27 January 2008

Seeds

Life begins with a seed. People have planted seeds for thousands of years - collecting seeds and saving them until the next planting season, watching them grow, harvesting them again, selecting seeds from the best plants and not eating them, saving them until the next planting season, all the way until today, in 2008. Every seed comes from another seed. Seeds are an unbroken chain of continuity in the long survival of humans. Our history cannot be unwound from seeds because whatever the time or place, seeds have been planted and harvested and saved.

Companies now own seeds and farmers don’t have the right to save them. Own seeds? Own the very spit of life inside them? No you say – it can’t be! It shouldn’t be. There are two huge disasters wound up in the ownership of seeds. First, we lose genetic diversity. And this “we” is the human race. Sure, there are seed banks where certain people might have access to the genetic material kept there, but seeds are living, changing things, and if we plant only ten varieties of corn on ninety million acres instead of two thousand seven hundred varieties on one million acres, we’re compromising our future.

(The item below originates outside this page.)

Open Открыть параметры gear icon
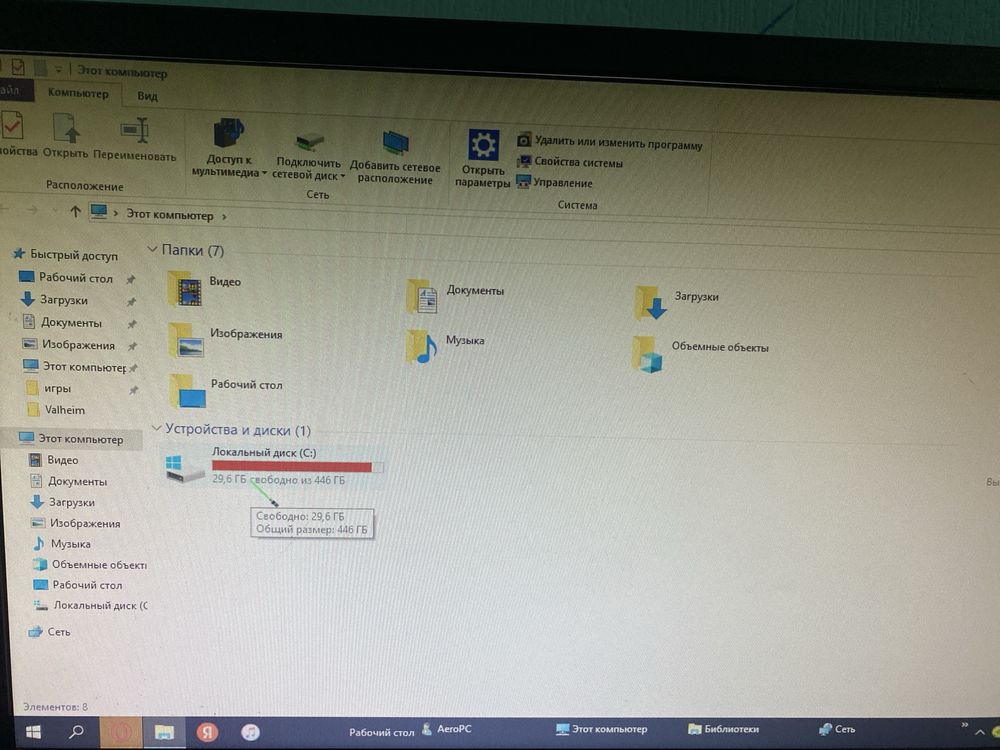The height and width of the screenshot is (750, 1000). [483, 145]
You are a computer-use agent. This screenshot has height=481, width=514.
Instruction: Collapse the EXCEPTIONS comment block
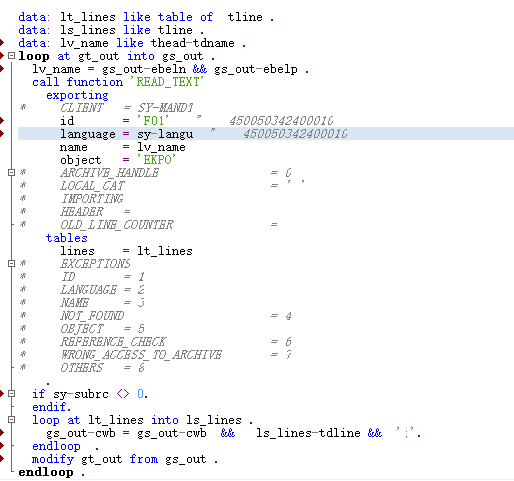coord(11,264)
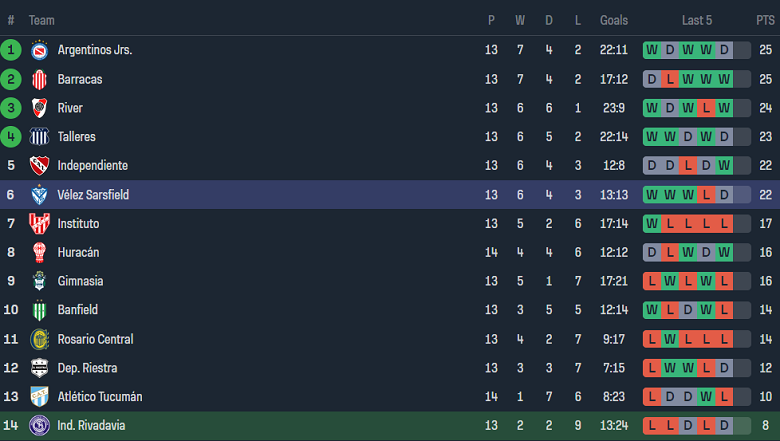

What is genetic diversity? A well rounded football team. What is a monoculture? A football team with twelve running backs – on offense and defense. It’s great to have a good running back but you sure as heck want other players, too. Our agricultural landscape is an enormous monoculture and the possibility of losing our vegetable varieties permanently is here. The second disaster is the acceptance that companies can own seeds, which are a central part of our human heritage. It’s like a company saying they own fire.

For thousands of years people saved seed - the countless small farmers around the world. Ownership of seed is the twenty-first century equivalent of land enclosures. We are being robbed of our common, human heritage of seed that’s been collected and selected and passed on generation after generation. And now companies come along, change something in a seed , and say they own it. Bullshit! They have no right to ownership over the genetic material that has been collected and saved and shared for millennia. Even the ubiquitous Roundup Ready soybeans, which have foreign genetic material inserted into them so that the herbicide Roundup (glyphosate) doesn’t kill them, are still mostly non-Monsanto genetic material. What right does Monsanto have to claim ownership over all that commonly held genetic material? There should be a class action lawsuit against Monsanto for stealing our heritage.

1 comment:

  1. Your blog warms my heart. It is uplifting and reassuring to know there are others that know the truth. The more who know, spread the word and take the necessary precautions the better. We can't wait for the mainstream world to announce what is happening, they are owned by the ones commiting the crimes. Peace and gratitude to you Patrick. Keep up the amazing work you do.